Acute cardiovascular events incidence was significantly increased in the cold environment，meanwhile the adipose tissue especially the BAT also experience great metabolic changes under cold stress. Our preliminary results showed that cold stress could quickly acitivate BAT, and convert WAT into BRITE, significantly aggravate development of atherosclerosis, and promote the plaque growth, all these imply that the metabolic change of adipose tissue induced by cold stress may participate in the development of atherosclerosis. Therefore further mechanistic study of how cold-induced metabolic changes of adipose tissue aggravate the development of atherosclerosis is urgently needed, the essential scientific question here is to find a proper target to manipulate this regulatory pathway and ameliorate atherosclerotic leision. According to our former study and some recent researchs, we choose the newly discovered metabolic regulator FGF21 as the study target. The present study uses apoE-/- mice and apoE-/-/UCP1-/-mice with cold stimulation model to study if cold impact the experession level of FGF21, the influence of FGF21 on adipose tissue and atherosclerosis, in attempt to confirm the effects and clarify the possible mechanism of FGF21 induced activation of BAT and the WAT-BRITE conversion on the progress of AS and its plauqe stability. Then we delete the UCP1 gene from the apoE-/- mice to find out exact which kind of role the UCP1 plays in this study. This project will provide further understanding of the effects and molecular mechanism between cold-induced-metabolic changes of adipose tissue and atherosclerosis, offer novel therapeutic targets for atherosclerosis related diseases.
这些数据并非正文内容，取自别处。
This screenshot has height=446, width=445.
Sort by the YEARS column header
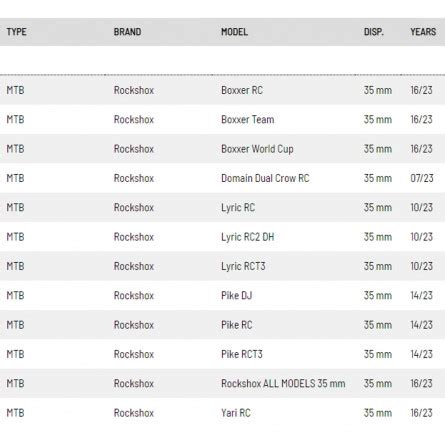click(x=423, y=32)

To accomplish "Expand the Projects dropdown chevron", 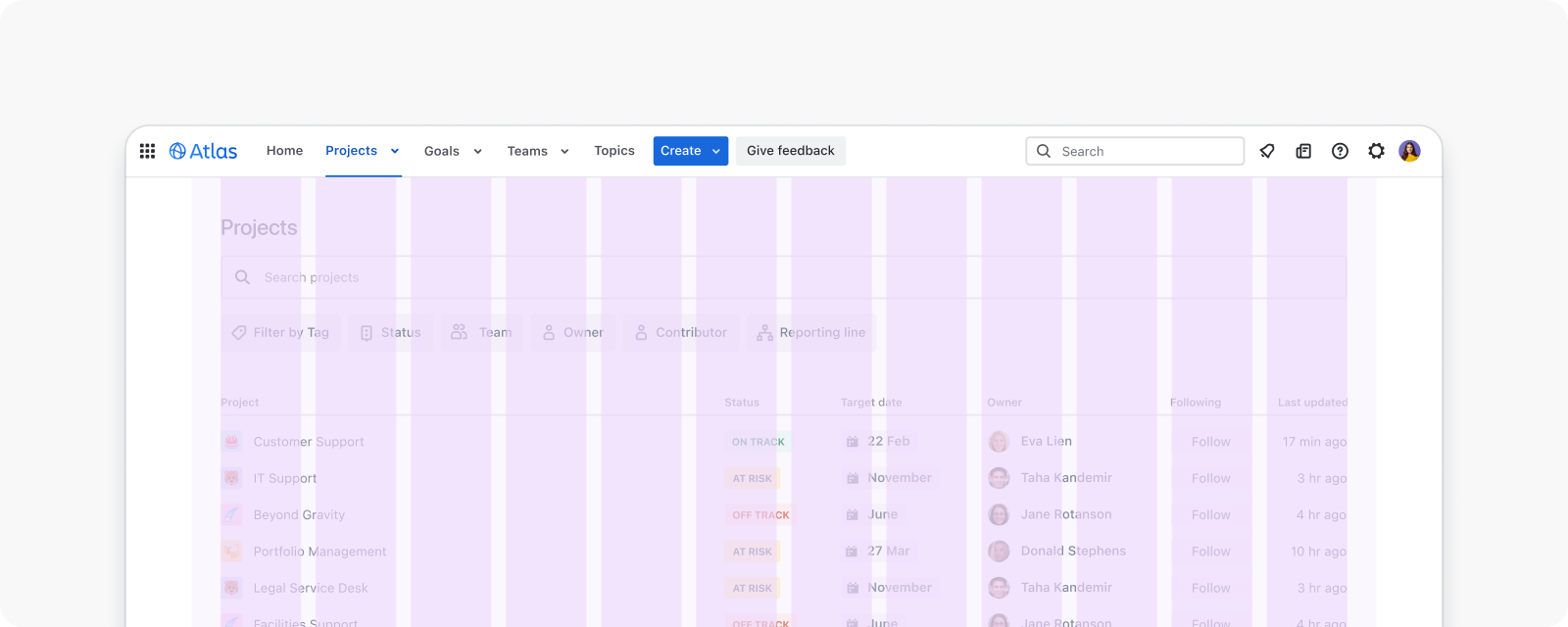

寒冷环境中急性心血管事件发生率显著增加，而脂肪代谢在冷刺激下发生显著变化。我们的前期研究结果发现，冷刺激可以迅速活化BAT，将WAT转变为BRITE，显著加剧AS进程，证实冷刺激通过改变脂肪组织代谢状态而显著影响AS进程。因此进一步研究冷刺激是如何改变脂肪组织代谢状态，是否可通过调控其中某些环节而改善AS病变成为重要的科学问题。本项目结合文献报道和前期研究结果，选取新发现的代谢调节因子FGF21作为研究靶点。使用apoE-/-小鼠和apoE-/-/UCP1-/-小鼠构建的冷刺激模型，研究FGF21对脂肪组织和AS斑块的影响；FGF21是否参与冷刺激诱导的脂肪组织代谢而影响AS进程；FGF21对脂肪组织和AS进程的影响是否依赖于UCP1；及其具体机制。本课题的实施将进一步阐明冷刺激诱导的脂肪代谢改变与AS间的作用以及其发生机制，为AS相关疾病提供新的防治靶点。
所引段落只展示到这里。